Most of the time, I don’t like to talk to people about what I’m working on. It’s not because it diminishes the “urgency” to write, it’s because I’m afraid of letting people down. I don’t want to tell someone, “In this manuscript, the princess rescues herself” and then they get all excited about it, and then they ask me about it later and I have to tell them “yeeaaahhhh that didn’t work out for plot reasons, now she gets rescued by a horse…” It’s a silly example, but it’s one of my top five fears. I've been let down by books too many times to not be afraid.

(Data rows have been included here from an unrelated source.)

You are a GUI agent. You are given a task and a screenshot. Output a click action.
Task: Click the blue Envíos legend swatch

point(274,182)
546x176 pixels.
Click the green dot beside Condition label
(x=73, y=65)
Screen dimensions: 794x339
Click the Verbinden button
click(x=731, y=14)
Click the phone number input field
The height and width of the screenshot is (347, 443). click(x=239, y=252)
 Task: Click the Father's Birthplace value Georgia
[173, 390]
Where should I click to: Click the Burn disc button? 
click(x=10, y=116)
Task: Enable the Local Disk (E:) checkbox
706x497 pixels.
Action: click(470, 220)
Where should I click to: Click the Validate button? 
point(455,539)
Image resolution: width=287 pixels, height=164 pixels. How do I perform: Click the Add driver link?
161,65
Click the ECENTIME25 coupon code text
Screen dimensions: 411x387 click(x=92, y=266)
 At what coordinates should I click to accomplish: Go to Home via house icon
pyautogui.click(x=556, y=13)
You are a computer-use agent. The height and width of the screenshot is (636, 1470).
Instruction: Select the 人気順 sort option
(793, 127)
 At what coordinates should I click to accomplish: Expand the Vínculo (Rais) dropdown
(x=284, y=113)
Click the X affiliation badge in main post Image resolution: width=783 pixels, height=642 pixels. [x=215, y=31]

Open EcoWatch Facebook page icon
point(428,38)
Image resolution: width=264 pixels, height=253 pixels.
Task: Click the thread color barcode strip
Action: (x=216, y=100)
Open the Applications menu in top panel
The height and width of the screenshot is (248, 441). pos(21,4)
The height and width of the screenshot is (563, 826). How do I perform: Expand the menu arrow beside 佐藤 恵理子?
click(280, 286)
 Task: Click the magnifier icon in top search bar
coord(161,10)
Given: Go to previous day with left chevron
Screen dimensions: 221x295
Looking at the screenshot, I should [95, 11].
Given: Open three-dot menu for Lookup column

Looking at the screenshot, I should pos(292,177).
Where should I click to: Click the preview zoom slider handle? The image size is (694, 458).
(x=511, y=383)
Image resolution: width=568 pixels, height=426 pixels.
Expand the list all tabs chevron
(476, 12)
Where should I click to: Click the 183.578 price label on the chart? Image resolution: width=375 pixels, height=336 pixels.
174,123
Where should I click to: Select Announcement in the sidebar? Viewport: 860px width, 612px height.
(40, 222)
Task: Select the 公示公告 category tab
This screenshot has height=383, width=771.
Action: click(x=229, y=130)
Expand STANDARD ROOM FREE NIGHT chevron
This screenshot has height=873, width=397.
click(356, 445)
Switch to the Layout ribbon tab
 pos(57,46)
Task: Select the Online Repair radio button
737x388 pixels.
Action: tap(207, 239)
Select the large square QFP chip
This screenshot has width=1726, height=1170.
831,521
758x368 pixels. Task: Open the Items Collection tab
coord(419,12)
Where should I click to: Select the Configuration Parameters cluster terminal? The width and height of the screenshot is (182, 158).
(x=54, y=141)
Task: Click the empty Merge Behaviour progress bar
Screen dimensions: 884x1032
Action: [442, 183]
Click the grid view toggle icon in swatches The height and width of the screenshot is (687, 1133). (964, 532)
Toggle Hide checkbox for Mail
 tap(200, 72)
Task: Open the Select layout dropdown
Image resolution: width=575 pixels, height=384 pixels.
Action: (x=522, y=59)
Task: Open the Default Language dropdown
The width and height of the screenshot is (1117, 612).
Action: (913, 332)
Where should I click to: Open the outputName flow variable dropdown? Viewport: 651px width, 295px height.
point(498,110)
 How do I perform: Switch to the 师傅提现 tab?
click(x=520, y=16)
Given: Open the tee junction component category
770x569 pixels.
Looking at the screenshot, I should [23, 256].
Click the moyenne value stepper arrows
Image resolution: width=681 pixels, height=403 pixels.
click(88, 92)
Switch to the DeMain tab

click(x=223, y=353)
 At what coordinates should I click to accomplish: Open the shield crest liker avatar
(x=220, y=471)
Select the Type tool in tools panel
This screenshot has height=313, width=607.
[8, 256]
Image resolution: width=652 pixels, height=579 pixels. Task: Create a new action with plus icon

But in those little in-between moments, there are some people I always talk to about my writing. There are the cheerleaders, writing friends who always prop me up and tell me I’m doing great, even when I have to delete seven chapters. They’re the ones who remind me that all is not lost and the core idea is a good one. There are my critiquers, who of course have to know what’s going on so they can give me good feedback. And then there’s my bouncers, so named because I like to bounce ideas off them. They alone really know what’s going on behind the scenes as I scramble to make the cheerleaders and critiquers happy.

Deep down inside, though, I like to keep some things hidden. I like to keep a select few delicious secrets. I hardly talk about works in progress because there's a point where I want everyone to be surprised. I want those secrets to have their time to shine - and if that time is when people have the final physical book in their hands, then so be it.

What about you? Do you like to talk to readers or other writers about your work? Or do you like to keep things secret?

1 comment:

Roland Clarke said...

I find talking about an idea helps spark new ideas, even if I reject suggestions from others if I disagree.